Publié le 08/10/2022 – Actu Environnement
La question de la sortie globale par les pays de l’Union européenne du Traité de la charte de l’énergie (TCE) se pose au niveau communautaire comme au niveau national[1].
Tout d’abord, la compatibilité du TCE avec le droit européen est incertaine. La Cour de justice est actuellement interrogée par la Belgique pour savoir si le TCE modernisé est compatible avec les traités européens.
En effet, si le TCE a directement ou indirectement pour effet de contrecarrer, nuire, rendre impossibles les investissements et mesures prises pour réduire la dépendance aux fossiles et pour assurer la décarbonation de l’économie européenne, la question mérite plus que largement d’être posée.
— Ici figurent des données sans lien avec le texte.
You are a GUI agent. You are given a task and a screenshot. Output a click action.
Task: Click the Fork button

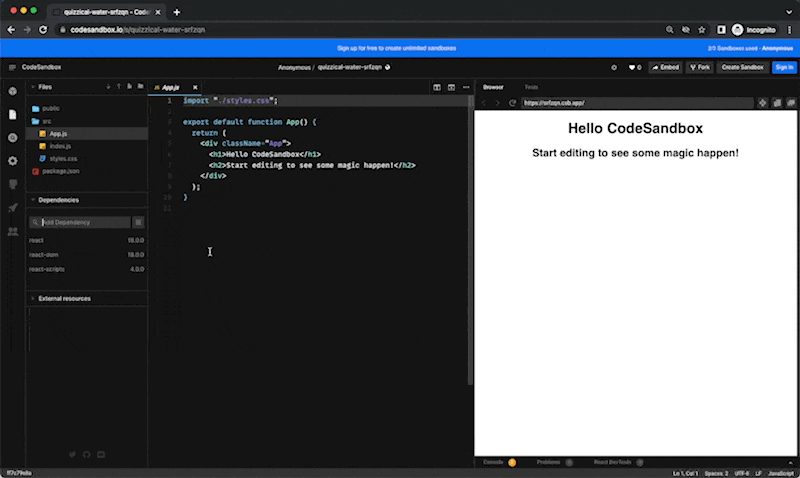pos(701,67)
Il s’agit en effet d’une des politiques majeures de l’Union européenne.
Le TCE porte atteinte à l’autonomie juridique de l’Union européenne
S’agissant du droit communautaire, l’avis donné par la Cour de justice de l’Union européenne le 30 avril 2019[2], à propos du mécanisme de règlement des différends entre investisseurs et États prévus par le CETA[3], offre les pistes d’une réponse.
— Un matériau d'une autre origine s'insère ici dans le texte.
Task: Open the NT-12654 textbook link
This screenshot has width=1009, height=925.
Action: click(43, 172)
Il convient en effet de se référer à cet avis qui est parfaitement clair dans ses considérants[4] 148 à 150[5] :
148 : « Toutefois, sans préjudice du cas de figure où les Parties auraient convenu, dans le cadre de l’AECG, de rapprocher leurs législations, la compétence de ces tribunaux porterait atteinte à l’autonomie de l’ordre juridique de l’Union, si elle était aménagée de manière à ce que lesdits tribunaux puissent, dans le cadre de leurs appréciations de restrictions de la liberté d’entreprise visées dans une plainte, mettre en cause le niveau de protection d’un intérêt public ayant présidé à l’introduction de telles restrictions par l’Union à l’égard de l’ensemble des opérateurs qui investissent dans le secteur commercial ou industriel en cause du marché intérieur, plutôt que de se limiter à vérifier si le traitement d’un investisseur ou d’un investissement visé est entaché d’un vice mentionné au chapitre huit, section C ou D, de l’Accord économique et commercial global (AECG).
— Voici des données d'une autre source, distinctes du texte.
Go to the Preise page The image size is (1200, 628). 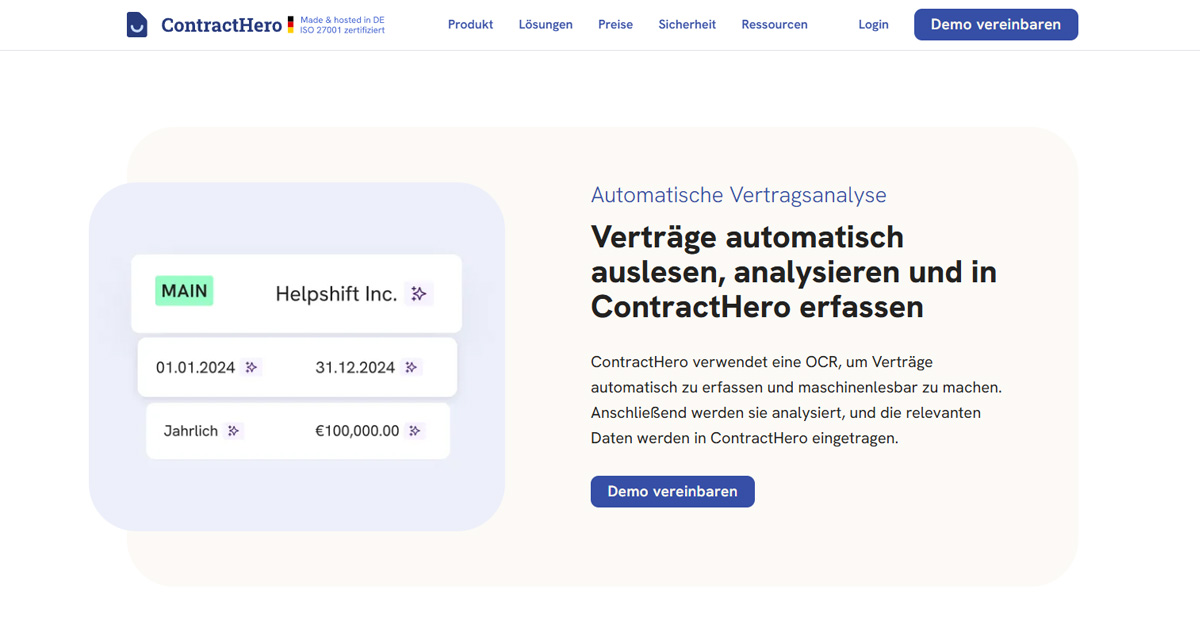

149 : En effet, si le Tribunal et le Tribunal d’appel de l’AECG étaient compétents pour rendre des sentences constatant que le traitement d’un investisseur canadien est incompatible avec l’AECG en raison du niveau de protection d’un intérêt public fixé par les institutions de l’Union, cette dernière risquerait d’être amenée, sous peine d’être itérativement contrainte par le Tribunal de l’AECG à verser la charge compétente arbitral des dommages-intérêts à l’investisseur requérant, à renoncer à atteindre ce niveau de protection.
150 : Si l’Union concluait un accord international susceptible d’avoir pour effet que l’Union – ou un État membre dans le cadre de la mise en œuvre du droit de l’Union – doive modifier ou retirer une réglementation en raison d’une appréciation faite par un tribunal extérieur à son système juridictionnel du niveau de protection d’un intérêt public fixé, conformément au cadre constitutionnel de l’Union, par les institutions de celle-ci, force serait de conclure qu’un tel accord compromet la capacité de l’Union à fonctionner de manière autonome dans son propre cadre constitutionnel. »
Dans ces conditions, dès lors que par le biais de la Charte, la juridiction arbitrale, créée par le TCE, pourrait être compétente pour sanctionner des décisions de lutte contre le dérèglement climatique, lesquelles s’intègrent dans les mesures de protection d’un intérêt public, les principes directeurs donnés par la Cour de justice seraient méconnus. En effet, cela reviendrait, dans l’hypothèse d’une demande de condamnation de l’Union ou d’un État membre, à le sanctionner pour avoir appliqué le droit communautaire. Dès lors, le traité pourrait être regardé comme incompatible avec les dispositions de droit communautaire.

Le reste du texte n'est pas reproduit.